[Data items]
Segment Open
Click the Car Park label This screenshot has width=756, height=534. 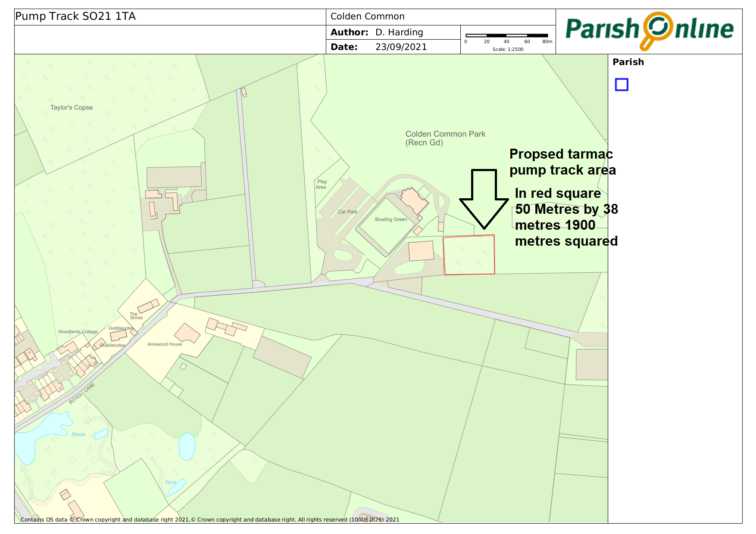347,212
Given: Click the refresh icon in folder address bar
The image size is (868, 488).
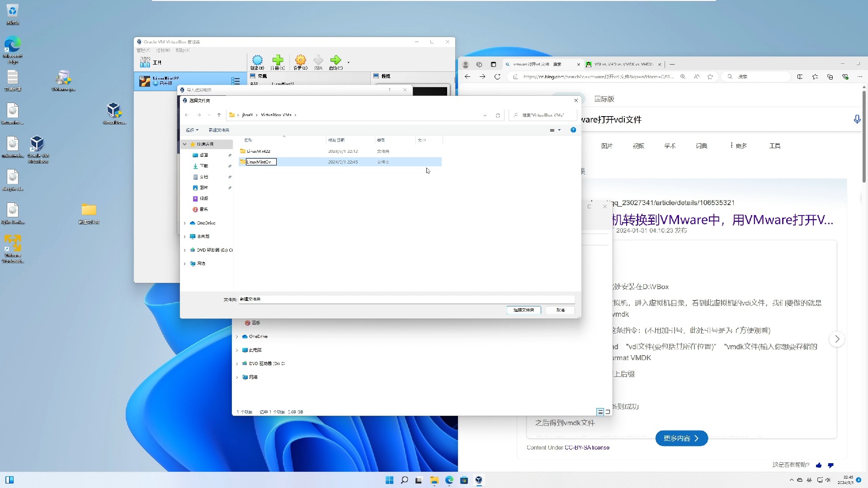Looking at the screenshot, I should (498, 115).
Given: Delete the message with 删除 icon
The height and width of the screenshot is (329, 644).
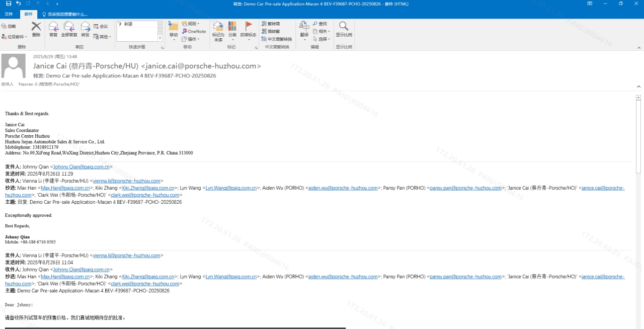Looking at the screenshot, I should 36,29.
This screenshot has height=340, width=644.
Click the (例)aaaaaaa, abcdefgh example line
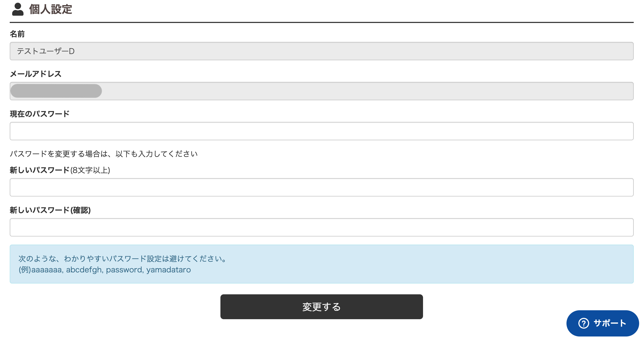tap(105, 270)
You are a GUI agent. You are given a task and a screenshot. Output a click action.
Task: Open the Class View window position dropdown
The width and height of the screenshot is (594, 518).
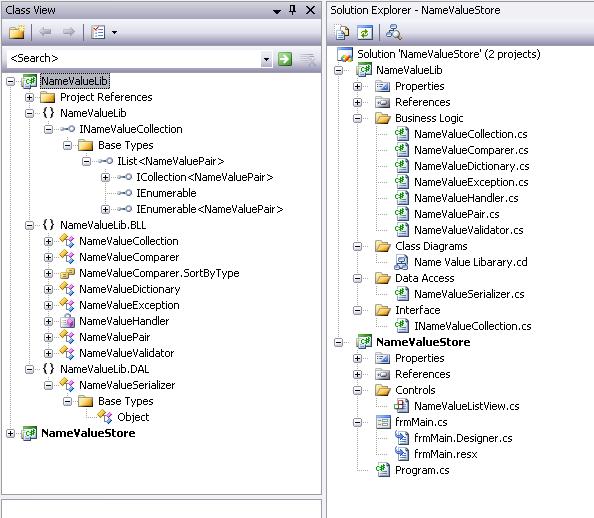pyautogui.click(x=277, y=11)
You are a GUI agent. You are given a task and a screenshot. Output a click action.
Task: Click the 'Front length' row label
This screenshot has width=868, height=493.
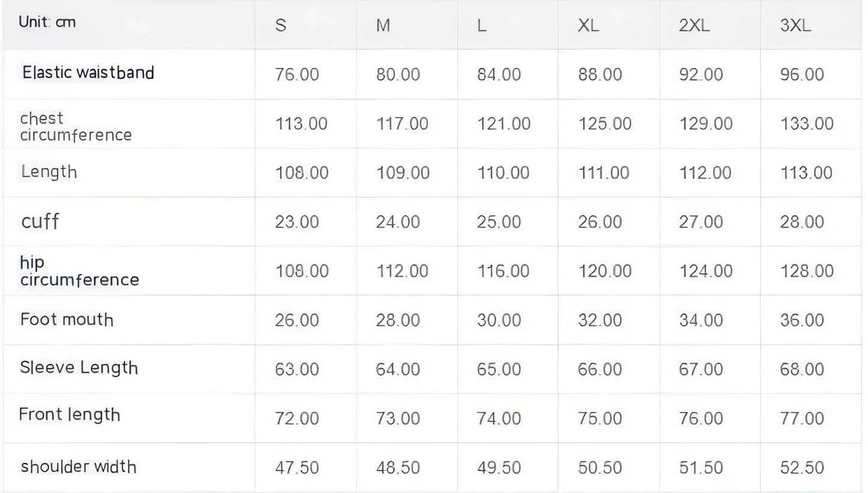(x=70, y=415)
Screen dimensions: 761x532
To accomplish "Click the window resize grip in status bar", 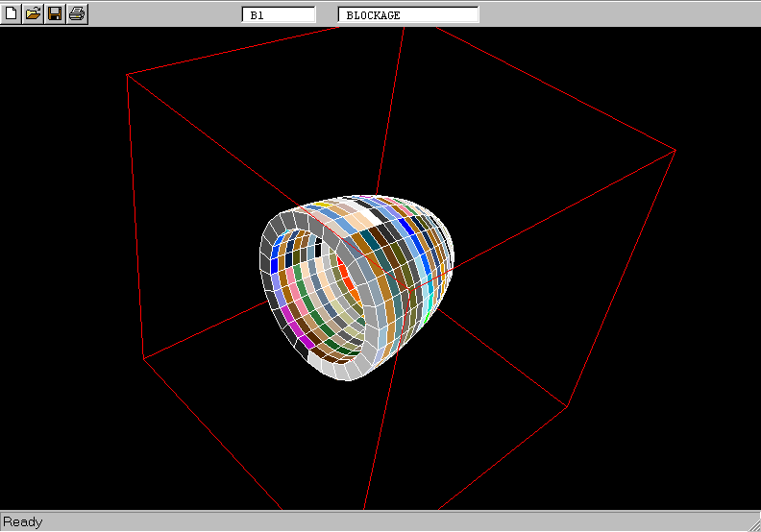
Segment Closed
## Task description
Pictures are to be left out when the lines from the one containing "Task: Click the 'Front length' row label" through the end of the records above are repeated exactly; no other line is wanted.

## Solution for this problem
Task: Click the 'Front length' row label
This screenshot has width=868, height=493.
(x=70, y=415)
Screen dimensions: 761x532
To accomplish "Click the window resize grip in status bar", 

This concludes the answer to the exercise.